Jennifer Boyle, who is the current CEO and who will become the Vice Chairman at closing states: "I am excited about our new investors, and about working with Danny Wettreich. This financing and strengthened management team will ensure that our shareholders will enjoy the true potential of our gold assets."
Danny Wettreich states: "It is a pleasure to be joining Jennifer Boyle in moving this Company to another level. My objective is that this transaction will transform St Eugene in a relatively short period of time into a cash flowing natural resource business with enhanced prospects for future growth."
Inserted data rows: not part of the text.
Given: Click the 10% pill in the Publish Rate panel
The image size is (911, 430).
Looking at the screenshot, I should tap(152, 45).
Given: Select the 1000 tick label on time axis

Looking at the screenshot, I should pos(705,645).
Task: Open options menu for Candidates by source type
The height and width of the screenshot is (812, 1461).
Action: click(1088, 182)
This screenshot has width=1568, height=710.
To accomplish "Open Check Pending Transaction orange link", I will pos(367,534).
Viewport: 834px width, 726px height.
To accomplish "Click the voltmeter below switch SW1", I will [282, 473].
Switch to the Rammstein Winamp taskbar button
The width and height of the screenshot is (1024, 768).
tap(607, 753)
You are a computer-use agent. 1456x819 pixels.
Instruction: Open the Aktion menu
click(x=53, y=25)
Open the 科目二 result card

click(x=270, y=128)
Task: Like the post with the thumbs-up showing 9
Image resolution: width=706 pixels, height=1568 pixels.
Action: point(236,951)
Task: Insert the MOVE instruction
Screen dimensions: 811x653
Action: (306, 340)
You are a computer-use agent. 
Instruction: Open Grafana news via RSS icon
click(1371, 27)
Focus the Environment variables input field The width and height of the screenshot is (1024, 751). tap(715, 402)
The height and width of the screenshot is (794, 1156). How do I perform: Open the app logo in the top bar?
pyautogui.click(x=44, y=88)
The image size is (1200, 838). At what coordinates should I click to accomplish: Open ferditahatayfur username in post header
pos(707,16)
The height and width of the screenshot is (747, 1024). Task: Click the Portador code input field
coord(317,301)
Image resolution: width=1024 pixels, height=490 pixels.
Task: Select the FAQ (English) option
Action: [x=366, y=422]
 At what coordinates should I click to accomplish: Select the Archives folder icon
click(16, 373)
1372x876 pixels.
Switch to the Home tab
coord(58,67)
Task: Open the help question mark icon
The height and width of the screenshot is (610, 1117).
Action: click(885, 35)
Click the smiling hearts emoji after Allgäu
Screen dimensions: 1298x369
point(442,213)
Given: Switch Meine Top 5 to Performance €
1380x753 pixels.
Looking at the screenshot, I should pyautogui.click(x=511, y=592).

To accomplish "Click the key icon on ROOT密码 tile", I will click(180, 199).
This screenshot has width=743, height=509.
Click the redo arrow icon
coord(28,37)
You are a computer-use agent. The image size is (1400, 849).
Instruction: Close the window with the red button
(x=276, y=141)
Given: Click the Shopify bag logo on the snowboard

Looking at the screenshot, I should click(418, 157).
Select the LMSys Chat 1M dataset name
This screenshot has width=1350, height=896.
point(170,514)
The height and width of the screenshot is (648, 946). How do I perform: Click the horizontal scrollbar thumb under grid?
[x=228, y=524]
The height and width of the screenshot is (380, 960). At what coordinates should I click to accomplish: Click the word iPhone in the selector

CAUTION REGARDING FORWARD-LOOKING INFORMATION
This news release of St. Eugene contains statements that constitute "forward-looking statements." Such forward-looking statements involve known and unknown risks, uncertainties and other factors that may cause St. Eugene's actual results, performance or achievements, or developments in the industry to differ materially from the anticipated results, performance or achievements expressed or implied by such forward-looking statements. Forward looking statements are statements that are not historical facts and are generally, but not always, identified by the words "expects," "plans," "anticipates," "believes," "intends," "estimates," "projects," "potential" and similar expressions, or that events or conditions "will," "would," "may," "could" or "should" occur. Forward-looking statements in this document include statements regarding St. Eugene's expectations regarding ownership, entitlements, drilling and exploration activities on properties in which St. Eugene has, or believes it has an interest. There can be no assurance that such statements will prove to be accurate. Actual results and future events could differ materially from those anticipated in such statements, and readers are cautioned not to place undue reliance on these forward-looking statements. Any factor could cause actual results to differ materially from St. Eugene's expectations. St. Eugene undertakes no obligation to update these forward-looking statements in the event that management's beliefs, estimates or opinions, or other factors, should change, unless otherwise required by law.
Neither the TSX Venture Exchange nor its Regulation Services Provider (as that term is defined in the policies of the TSX Venture Exchange) accepts responsibility for the adequacy or accuracy of this release.